Chris Albertson albertson.chris at gmail.com
Wed Feb 22 20:31:42 UTC 2012


On Wed, Feb 22, 2012 at 12:15 PM, Don Barr <don.barr at gmail.com> wrote:
> Hi,
>
> (sorry to Tvb for stealing a good subject line)
>
> I'm just getting into clocks and oscillators, so please excuse any
> ignorance.  I like probably many new list watchers saw Dave Jones of
> EEVBlog fame with his used FE-5680A and thought - geez I didn't realize
> those were so cheap, I'd like an "atomic clock" too, and promptly ordered
> three from three different vendors off of ebay.   I figured I'd get one out
> of three that showed up and worked, but I actually got all three, and all
> three appear to operate.  I also saw on leapsecond that many time-nuts use
> the Trimble Thunderbolt as a GPSDO, and as they were cheap, I ordered one
> of those from ebay as well.
>
> Now that I have all of these, and I've cobbled together a power supply to
> power everything I hooked the Thunderbolt and the 5680's to the one piece
> of test equipment I currently have - an oscilloscope.   Maybe out of
> ignorance I decided that the GPSDO would be the "most accurate", so I set
> the trigger of the scope to the channel that the thunderbolt was connected
> to.   I figured the changing relative waveform phase of each unit would
> give me idea of how in line each unit was at a gross level.
>
> To my delight the GPSDO and one 5680 is very close, and the relative phase
> of the GPSDO and that unit remain relatively constant.   Two of the other
> units are "off", and I'm curious as to why.  Each of the "off" units goes
> in and out of phase with the GPSDO (i.e., 360 degrees goes by) in about 20
> seconds, which I think is +/- 0.05Hz,  which I think, is 5x10e-9 at 10MHz
> (correct me if I'm wrong).    (All units left to "warm up" over 12 hours,
> the GPSDO has clear view of the sky and self survey was completed, etc.)
>
> I've tried to do a bit of research on Rubidium aging, which seems to cause
> the oscillator to slow over time (
> http://www.dtic.mil/cgi-bin/GetTRDoc?AD=ADA485423) when exposed to air
> (helium), so I expect the 10 years or so of service would make sense
> assuming about 5*10e-11 a month, over that period of time.  I presume
> that's what the DDS in the unit is there for to allow the units to be
> corrected for aging (
> http://www.ko4bb.com/Manuals/05%29_GPS_Timing/FEI/FE-5680A/FE-5680A-tuning.pdf)
>
>
> So I guess my questions are:
> Does my line of reasoning make sense?
> Should the GPSDO, for lack of a better standard, over the "eyeball averaged
> over 20 seconds" be the best frequency source?

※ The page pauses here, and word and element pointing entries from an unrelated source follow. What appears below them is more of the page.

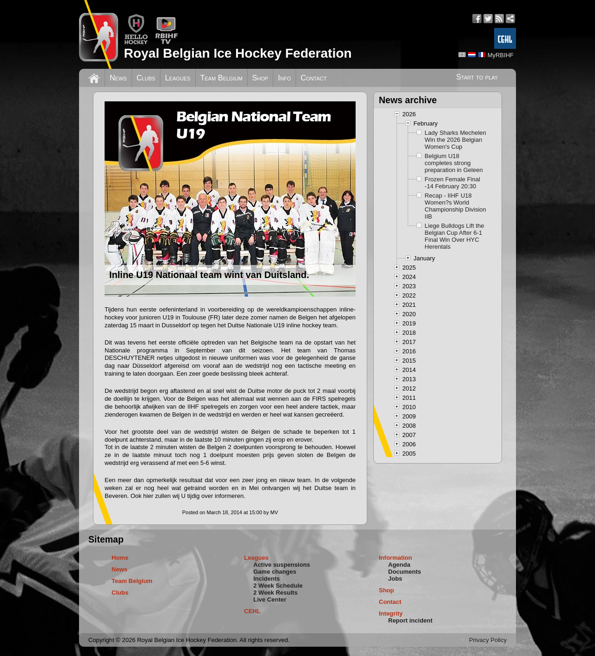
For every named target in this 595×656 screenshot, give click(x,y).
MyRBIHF (501, 55)
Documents (404, 571)
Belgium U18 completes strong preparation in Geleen (454, 162)
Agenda (399, 564)
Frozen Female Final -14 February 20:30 (452, 183)
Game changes (275, 571)
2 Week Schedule (278, 585)
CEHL (252, 611)
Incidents (266, 578)
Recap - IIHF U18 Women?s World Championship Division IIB (455, 206)
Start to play (477, 77)
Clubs (146, 78)
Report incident (410, 620)
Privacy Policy (488, 639)
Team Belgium (221, 78)
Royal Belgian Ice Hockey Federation (237, 53)
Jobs (395, 578)
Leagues (178, 78)
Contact (314, 78)
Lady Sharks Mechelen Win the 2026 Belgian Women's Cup (455, 139)
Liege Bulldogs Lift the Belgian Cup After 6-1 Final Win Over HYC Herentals (454, 236)
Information (395, 557)
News (118, 78)
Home (120, 557)
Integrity (391, 613)
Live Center (269, 599)
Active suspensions (281, 564)
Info (284, 78)
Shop (260, 78)
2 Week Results (275, 592)
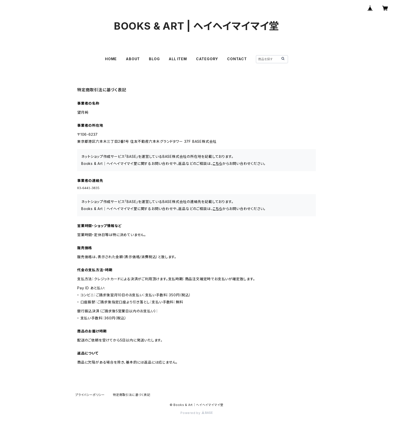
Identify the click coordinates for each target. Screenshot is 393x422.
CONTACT (237, 59)
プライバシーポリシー (90, 395)
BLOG (154, 59)
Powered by (196, 413)
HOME (111, 59)
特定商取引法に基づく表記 (131, 395)
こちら (217, 163)
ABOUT (133, 59)
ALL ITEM (178, 59)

The FE5680 units you bought have a way to make a fine adjustment to
the frequency and then the save the adjustment in eprom memory.   So
if the units you bought track the GPS simply depends on whatever the
previous own stored in the eprom.  You can change it via RS-232
commands.

Why would someone set the eprom to anything other than exactly 10MHz?
I don't know.  Perhaps the unit was last used inside a cell tower in
the desert when it was way-hot outside?  Maybe you have a better
calibration signal than the tech who last set it?  No way to know.

What you need is to build a phase locked loop controller to lock your
FE5680 to your Thunderbolt.   You can use a very long time constant.
A controller like that is on my do-to list.